Saved entries
============
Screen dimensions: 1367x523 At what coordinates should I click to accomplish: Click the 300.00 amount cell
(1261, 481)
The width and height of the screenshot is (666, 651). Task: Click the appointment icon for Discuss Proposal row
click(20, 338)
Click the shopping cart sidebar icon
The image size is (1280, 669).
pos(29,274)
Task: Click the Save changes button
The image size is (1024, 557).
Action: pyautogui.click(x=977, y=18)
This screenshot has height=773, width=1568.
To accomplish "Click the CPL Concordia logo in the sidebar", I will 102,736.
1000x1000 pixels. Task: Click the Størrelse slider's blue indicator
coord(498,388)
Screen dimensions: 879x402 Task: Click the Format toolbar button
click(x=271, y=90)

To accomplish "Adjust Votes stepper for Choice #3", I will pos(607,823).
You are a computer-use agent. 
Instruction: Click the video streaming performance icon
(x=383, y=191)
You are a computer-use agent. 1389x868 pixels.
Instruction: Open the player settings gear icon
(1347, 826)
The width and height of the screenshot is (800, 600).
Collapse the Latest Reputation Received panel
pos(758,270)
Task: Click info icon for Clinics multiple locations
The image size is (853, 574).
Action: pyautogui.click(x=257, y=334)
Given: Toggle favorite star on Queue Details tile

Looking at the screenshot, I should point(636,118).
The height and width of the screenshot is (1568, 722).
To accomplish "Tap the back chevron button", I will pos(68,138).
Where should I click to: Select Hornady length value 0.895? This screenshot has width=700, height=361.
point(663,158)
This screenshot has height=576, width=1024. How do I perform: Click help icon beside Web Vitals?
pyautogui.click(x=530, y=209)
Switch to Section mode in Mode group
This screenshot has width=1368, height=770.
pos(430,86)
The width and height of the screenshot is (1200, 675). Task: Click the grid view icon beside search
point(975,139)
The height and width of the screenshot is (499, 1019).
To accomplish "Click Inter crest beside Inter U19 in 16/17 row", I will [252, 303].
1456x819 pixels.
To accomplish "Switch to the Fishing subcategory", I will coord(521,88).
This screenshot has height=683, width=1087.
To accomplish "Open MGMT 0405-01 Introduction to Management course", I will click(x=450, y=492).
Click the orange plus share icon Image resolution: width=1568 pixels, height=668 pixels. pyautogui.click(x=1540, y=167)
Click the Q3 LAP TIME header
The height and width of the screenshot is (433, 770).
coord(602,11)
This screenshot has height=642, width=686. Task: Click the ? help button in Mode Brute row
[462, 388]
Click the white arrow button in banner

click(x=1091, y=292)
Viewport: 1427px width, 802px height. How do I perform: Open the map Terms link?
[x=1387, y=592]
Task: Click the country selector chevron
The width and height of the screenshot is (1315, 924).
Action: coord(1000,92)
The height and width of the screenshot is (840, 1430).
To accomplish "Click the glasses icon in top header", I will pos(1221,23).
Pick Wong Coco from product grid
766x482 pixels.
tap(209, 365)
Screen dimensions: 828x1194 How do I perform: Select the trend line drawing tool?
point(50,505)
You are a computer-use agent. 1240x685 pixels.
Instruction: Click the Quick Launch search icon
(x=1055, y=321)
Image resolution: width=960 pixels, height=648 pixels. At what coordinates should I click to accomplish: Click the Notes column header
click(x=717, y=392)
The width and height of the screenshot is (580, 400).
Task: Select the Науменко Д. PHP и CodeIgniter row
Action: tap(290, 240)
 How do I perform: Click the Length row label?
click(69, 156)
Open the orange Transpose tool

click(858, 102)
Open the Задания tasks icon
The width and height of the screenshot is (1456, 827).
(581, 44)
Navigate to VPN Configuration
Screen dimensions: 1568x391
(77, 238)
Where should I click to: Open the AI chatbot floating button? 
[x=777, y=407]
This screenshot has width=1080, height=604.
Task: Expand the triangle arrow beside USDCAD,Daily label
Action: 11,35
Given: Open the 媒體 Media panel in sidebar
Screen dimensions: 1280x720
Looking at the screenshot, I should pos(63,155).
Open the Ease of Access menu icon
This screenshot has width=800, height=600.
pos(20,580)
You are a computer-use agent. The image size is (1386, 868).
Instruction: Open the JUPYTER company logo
============
Task details: Transcribe the data above so that every line matches exactly.

Your response:
Screen dimensions: 1367x523 At what coordinates should I click to accomplish: Click the 300.00 amount cell
(1261, 481)
The width and height of the screenshot is (666, 651). Task: Click the appointment icon for Discuss Proposal row
click(20, 338)
Click the shopping cart sidebar icon
The image size is (1280, 669).
pos(29,274)
Task: Click the Save changes button
The image size is (1024, 557).
Action: pyautogui.click(x=977, y=18)
This screenshot has height=773, width=1568.
To accomplish "Click the CPL Concordia logo in the sidebar", I will 102,736.
1000x1000 pixels. Task: Click the Størrelse slider's blue indicator
coord(498,388)
Screen dimensions: 879x402 Task: Click the Format toolbar button
click(x=271, y=90)

To accomplish "Adjust Votes stepper for Choice #3", I will pos(607,823).
You are a computer-use agent. 
Instruction: Click the video streaming performance icon
(x=383, y=191)
You are a computer-use agent. 1389x868 pixels.
Instruction: Open the player settings gear icon
(1347, 826)
The width and height of the screenshot is (800, 600).
Collapse the Latest Reputation Received panel
pos(758,270)
Task: Click info icon for Clinics multiple locations
The image size is (853, 574).
Action: pyautogui.click(x=257, y=334)
Given: Toggle favorite star on Queue Details tile

Looking at the screenshot, I should point(636,118).
The height and width of the screenshot is (1568, 722).
To accomplish "Tap the back chevron button", I will pos(68,138).
Where should I click to: Select Hornady length value 0.895? This screenshot has width=700, height=361.
point(663,158)
This screenshot has height=576, width=1024. How do I perform: Click help icon beside Web Vitals?
pyautogui.click(x=530, y=209)
Switch to Section mode in Mode group
This screenshot has width=1368, height=770.
pos(430,86)
The width and height of the screenshot is (1200, 675). Task: Click the grid view icon beside search
point(975,139)
The height and width of the screenshot is (499, 1019).
To accomplish "Click Inter crest beside Inter U19 in 16/17 row", I will [252, 303].
1456x819 pixels.
To accomplish "Switch to the Fishing subcategory", I will coord(521,88).
This screenshot has height=683, width=1087.
To accomplish "Open MGMT 0405-01 Introduction to Management course", I will click(x=450, y=492).
Click the orange plus share icon Image resolution: width=1568 pixels, height=668 pixels. pyautogui.click(x=1540, y=167)
Click the Q3 LAP TIME header
The height and width of the screenshot is (433, 770).
coord(602,11)
This screenshot has height=642, width=686. Task: Click the ? help button in Mode Brute row
[462, 388]
Click the white arrow button in banner

click(x=1091, y=292)
Viewport: 1427px width, 802px height. How do I perform: Open the map Terms link?
[x=1387, y=592]
Task: Click the country selector chevron
The width and height of the screenshot is (1315, 924).
Action: coord(1000,92)
The height and width of the screenshot is (840, 1430).
To accomplish "Click the glasses icon in top header", I will pos(1221,23).
Pick Wong Coco from product grid
766x482 pixels.
tap(209, 365)
Screen dimensions: 828x1194 How do I perform: Select the trend line drawing tool?
point(50,505)
You are a computer-use agent. 1240x685 pixels.
Instruction: Click the Quick Launch search icon
(x=1055, y=321)
Image resolution: width=960 pixels, height=648 pixels. At what coordinates should I click to accomplish: Click the Notes column header
click(x=717, y=392)
The width and height of the screenshot is (580, 400).
Task: Select the Науменко Д. PHP и CodeIgniter row
Action: tap(290, 240)
 How do I perform: Click the Length row label?
click(69, 156)
Open the orange Transpose tool

click(858, 102)
Open the Задания tasks icon
The width and height of the screenshot is (1456, 827).
(581, 44)
Navigate to VPN Configuration
Screen dimensions: 1568x391
(77, 238)
Where should I click to: Open the AI chatbot floating button? 
[x=777, y=407]
This screenshot has width=1080, height=604.
Task: Expand the triangle arrow beside USDCAD,Daily label
Action: 11,35
Given: Open the 媒體 Media panel in sidebar
Screen dimensions: 1280x720
Looking at the screenshot, I should pos(63,155).
Open the Ease of Access menu icon
This screenshot has width=800, height=600.
pos(20,580)
You are a computer-use agent. The image size is (1386, 868).
Instruction: Open the JUPYTER company logo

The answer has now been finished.